# EXERCISE PROMPT
Answer these questions about the sine-equation problem below:
1. Which lettered option does the posted answer call correct?
2. According to the answer, how many solutions are there when n = 1?
3. Which quadrants does the answer say 'a' belongs to?

Question

Assertion :Statement 1: $\sin x=a$ where $-1<a<0$ then for $xϵ[0,n\pi ]$ has $2(n-1)$ solutions $\forall nϵN$ Reason: Statement 2: $\sin x$ takes value $a$ exactly two times when we take one complete rotation covering all the quadrant starting from $x=0$

• A. Both the statements are TRUE and STATEMENT 2 is the correct explanation of STATEMENT 1
• B. Both the statements are TRUE and STATEMENT 2 is NOT the correct explanation of STATEMENT 1
• C. STATEMENT 1 is TRUE and STATEMENT 2 is FALSE
• D. STATEMENT 1 is FALSE and STATEMENT 2 is TRUE

Answer 1

The correct option is D STATEMENT 1 is FALSE and STATEMENT 2 is TRUE

We do not get any solution if $n=1$
Considering the interval of $[0,2\pi ]$ that $n=2$ ..(one period of sin(x))
For $-1<a<0$
$\sin x=a$
Then 'a' belongs to the third and fourth quadrant.
$-1<sin\left(x\right)<0$ for all $ϵ(\pi ,2\pi )-\left\{\frac{3\pi }{2}\right\}$
Hence solution for the equation will be $xϵ(\pi ,2\pi )-\left\{\frac{3\pi }{2}\right\}$ .
However there are infinitely many points in the set $ϵ(\pi ,2\pi )-\left\{\frac{3\pi }{2}\right\}$.
Hence total number of solutions is obviously greater than $2(n-1)$.
In general
if n is odd, we get the solution as
$n>1$
$xϵ(\pi ,2\pi )\cup (3\pi ,4\pi )...\cup \left(\right(n-2)\pi ,(n-1\left)\pi \right)-\{\frac{3\pi }{2},\frac{7\pi }{2}...\}$
If n is even, we get the solutions as
$xϵ(\pi ,2\pi )\cup (3\pi ,4\pi )...\cup \left(\right(n-1)\pi ,(n\left)\pi \right)-\{\frac{3\pi }{2},\frac{7\pi }{2}...\}$
Hence Statement 1 is wrong.

# COLLECTED DATA
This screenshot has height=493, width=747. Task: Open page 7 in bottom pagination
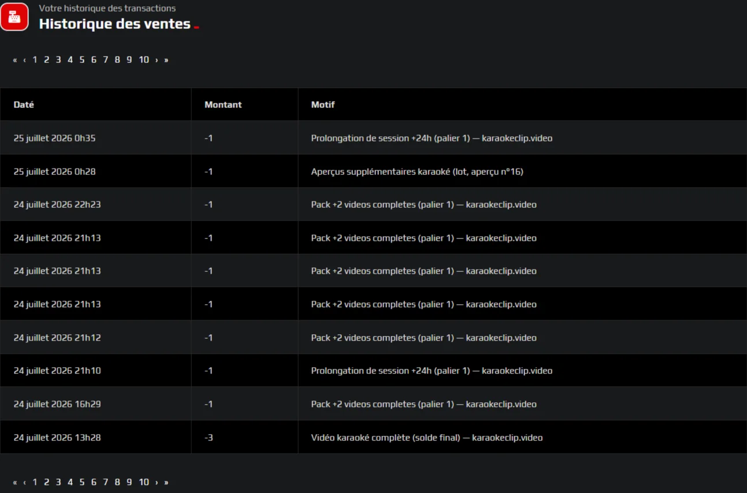pos(106,482)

# CORRECT OUTPUT
1. Option D: Statement 1 is false and Statement 2 is true.
2. None.
3. The third and fourth quadrants.